# open to a womans suggestion



## tlfblc (May 1, 2011)

i'm a pretty over bearing man who thinks to much (so my wife says. i realize i think and talk more than she does but does that just mean she doesn't care..

i don't like american idol, don't care what a friend is doing in their personal life, and no its not funny that the dog begs for food..

after that theres nothing.. she don't complain about dishes, she dont ask how i'm doing or what i may think or any thing at all...

we have been married almost 16 yrs and i am trying, she shes just not trying back.. i read some of these threads and i started changing myself first-- helping around the house, saying nice things, even went on some dates...

yeah i got more sex and better sex than probably ever but is that it.. i didn't know my wife was such a good kisser though!


----------



## Mom6547 (Jul 13, 2010)

tlfblc said:


> i'm a pretty over bearing man who thinks to much (so my wife says. i realize i think and talk more than she does but does that just mean she doesn't care..
> 
> i don't like american idol, don't care what a friend is doing in their personal life, and no its not funny that the dog begs for food..


Do you have to like american idol to love your wife? Or can you watch american idol with her and value the time you spend with her. Or do you want to be right about how awful american idol is? For the record, I think american idol is the height of stupid. But I would watch it with my husband if he wanted me to.
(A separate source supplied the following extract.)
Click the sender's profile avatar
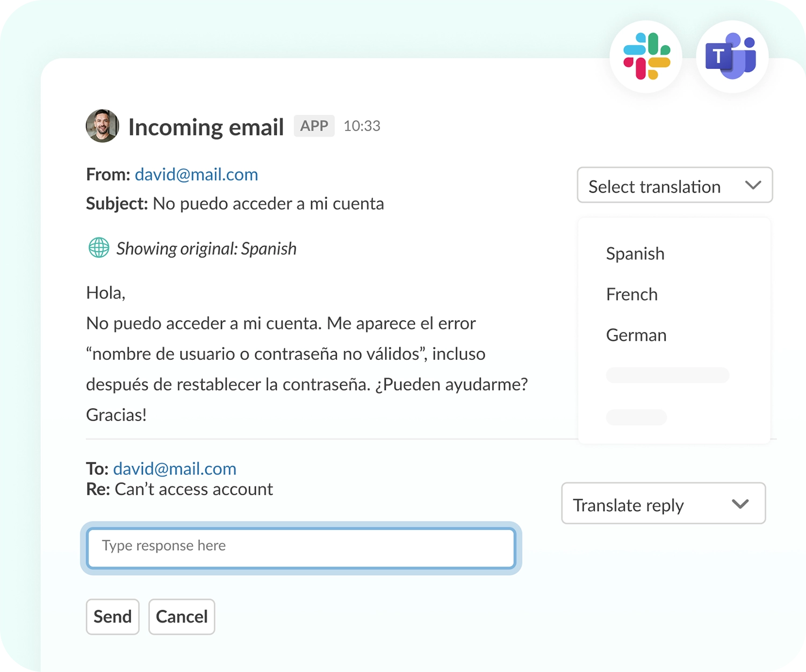This screenshot has height=672, width=806. pos(102,126)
I mean he is a guy... so he would not want me to .... but you get my drift.



> after that theres nothing.. she don't complain about dishes, she dont ask how i'm doing or what i may think or any thing at all...
> 
> we have been married almost 16 yrs and i am trying, she shes just not trying back.. i read some of these threads and i started changing myself first-- helping around the house, saying nice things, even went on some dates...


Did you read the man up threads in the men's clubhouse?



> yeah i got more sex and better sex than probably ever but is that it.. i didn't know my wife was such a good kisser though!


Do you have specifics about what the problem is?


----------



## tlfblc (May 1, 2011)

didn't read man up, and i do watch without complaining but is that it..

speciffically- there is no communicating or general chit chat other that her stuff.. she says i think about politics,religion,and news related issues to much.. 
i tried to approach her on our problems and she says she would try but after 5 weeks she tells me what shes been working on only to realize that yes they help but not the big issues at all..

14 yrs we didn't sleep together , just started, didn't kiss , didn't go on dates,without kids, and more but the real problem is that our whole marriage seems 1 sided.. i have to go first at everything and even though i am very alpha male, maybe sometimes the woman could go first, no?


----------